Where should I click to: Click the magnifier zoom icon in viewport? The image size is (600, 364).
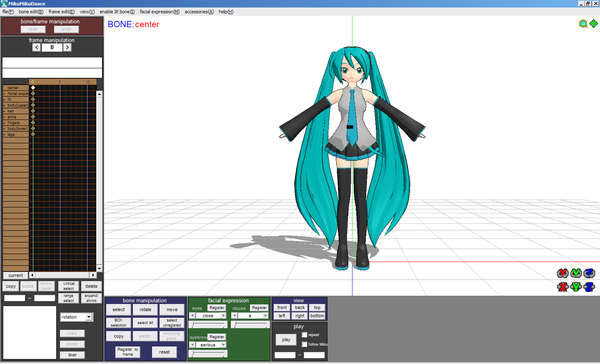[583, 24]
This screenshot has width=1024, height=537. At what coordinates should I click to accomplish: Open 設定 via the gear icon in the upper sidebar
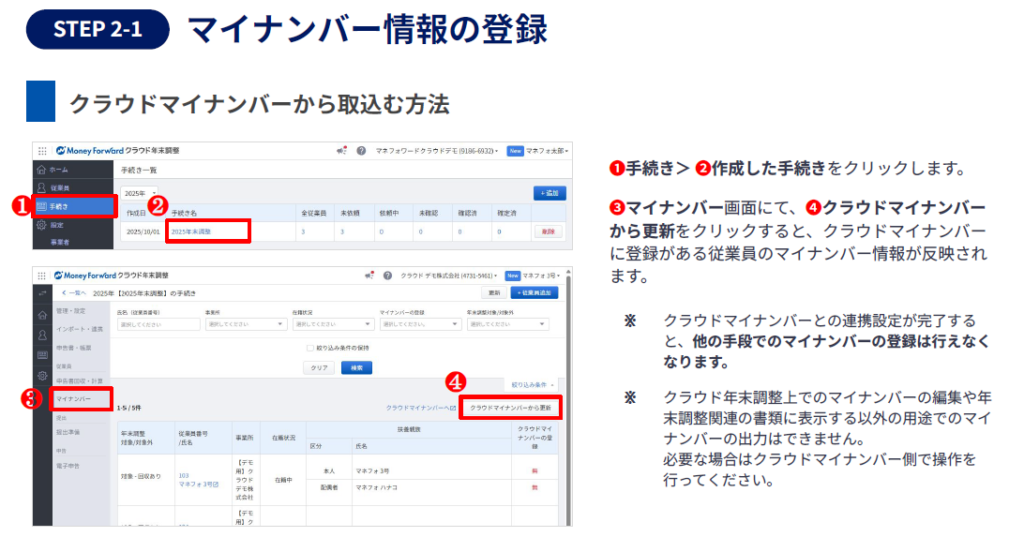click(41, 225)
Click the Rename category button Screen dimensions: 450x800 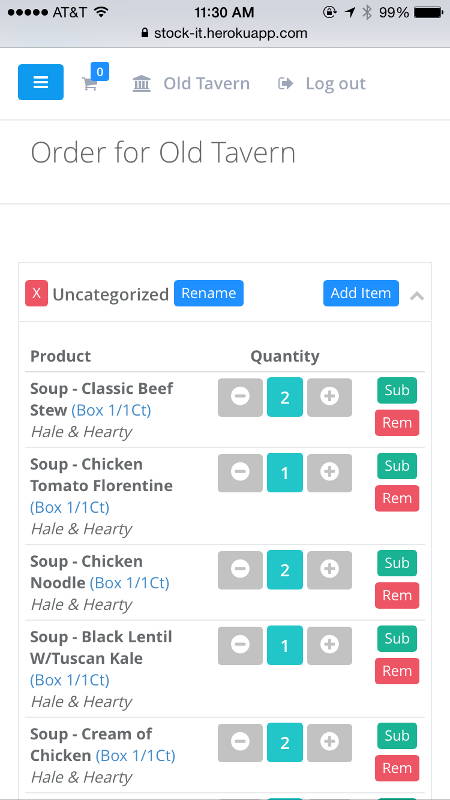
* * * * * * * * *
Task goal:
Verbatim repeat, images removed: give each entry again exactly as it reads.

Solved problem:
Where should I click to: Click the magnifier zoom icon in viewport? The image size is (600, 364).
[583, 24]
This screenshot has width=1024, height=537. At what coordinates should I click to accomplish: Open 設定 via the gear icon in the upper sidebar
click(41, 225)
Click the Rename category button Screen dimensions: 450x800 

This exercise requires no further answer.